Mu Opioid Receptor Knockout in Rostral Ventromedial Medulla Neurons Versus Presynaptic Terminals Has Divergent Effects on Acute Pain Phenotypes in Mice

The rostral ventromedial medulla (RVM) is a key hub for descending pain modulation. It receives input from the periaqueductal grey (PAG) and other regions and sends projections to the dorsal horn of the spinal cord. Opioids act in part through µ opioid receptors (MORs) in the RVM to modulate pain sensation. Injection of opioid agonists into the RVM produces potent analgesia, and inactivation of the RVM prevents systemically administered opioids from achieving their full effect.
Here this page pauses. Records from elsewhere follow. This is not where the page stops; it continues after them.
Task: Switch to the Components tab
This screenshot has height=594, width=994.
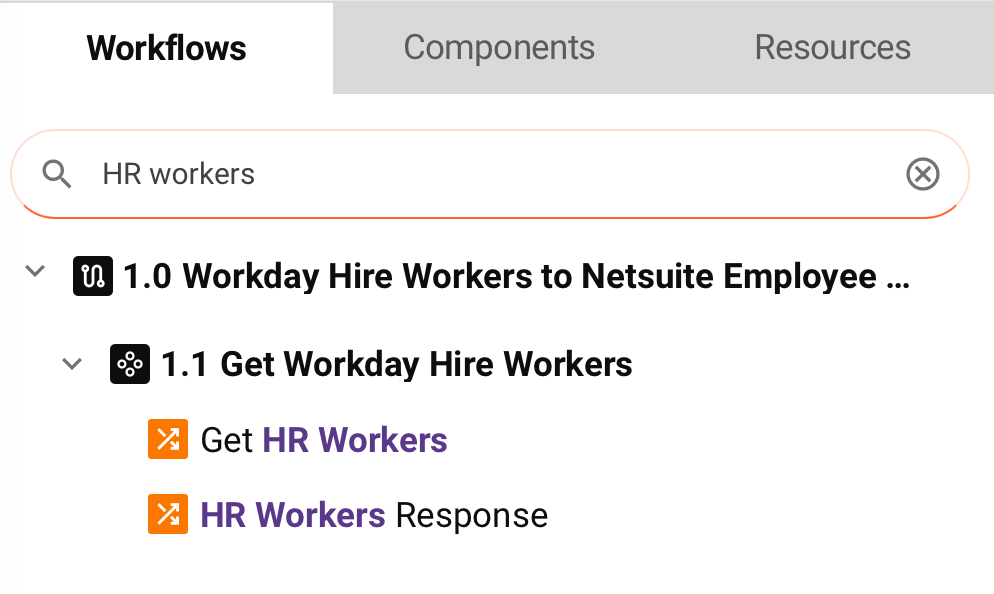Action: 499,47
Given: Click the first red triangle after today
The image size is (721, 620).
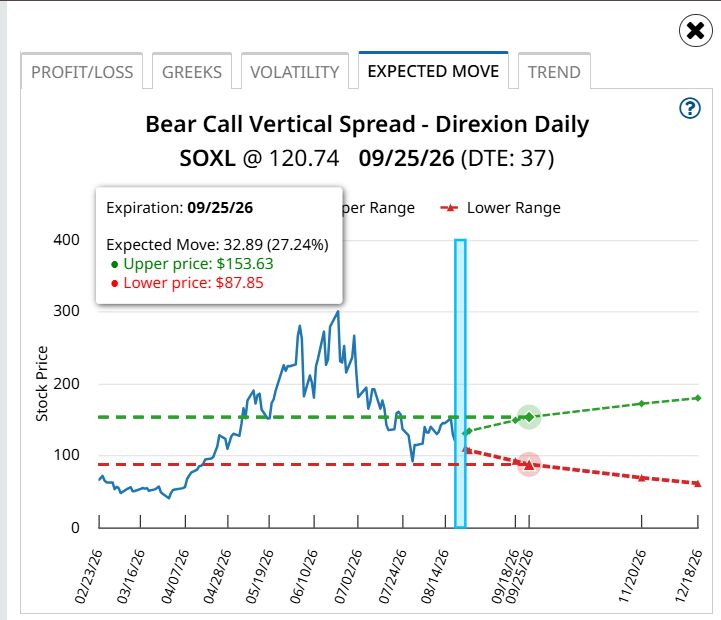Looking at the screenshot, I should 467,449.
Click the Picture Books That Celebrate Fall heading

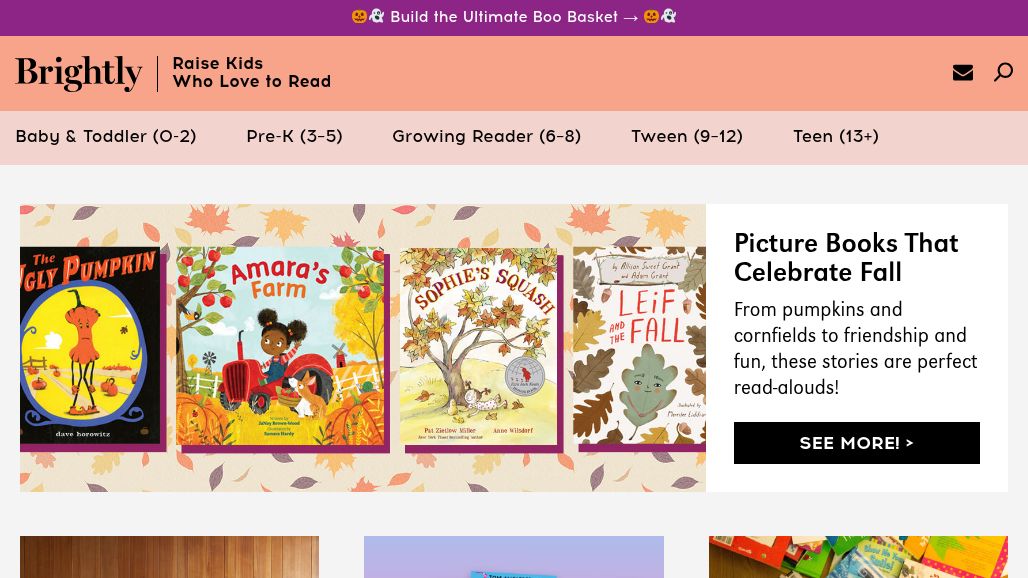tap(846, 257)
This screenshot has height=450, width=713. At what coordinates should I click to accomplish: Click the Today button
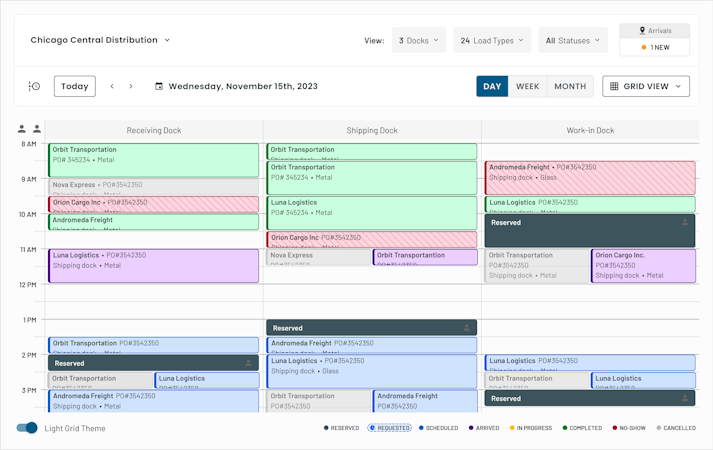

However, the function of presynaptic vs. postsynaptic RVM MOR signaling in top-down pain modulation and analgesia remain unclear. In this study, we utilize a conditional knockout approach to delete MORs locally in RVM neurons or in presynaptic terminals and assess the impact of this manipulation on reflexive pain responses and systemic opioid analgesia. We found that local RVM MOR knockout increases Hargreaves response latency compared to controls, but that there is no difference in latency between control and edited animals following CFA injection. Conversely, presynaptic MOR knockout decreased hot plate response latency in edited animals, compared to controls. Neither local nor retrograde MOR knockout affected morphine analgesia. Given the heterogeneity of RVM neurons and the complexity of descending pain pathways, these findings highlight the need to investigate the role of MORs on specific RVM neuronal subtypes to better understand how the RVM contributes to pain modulation and analgesia.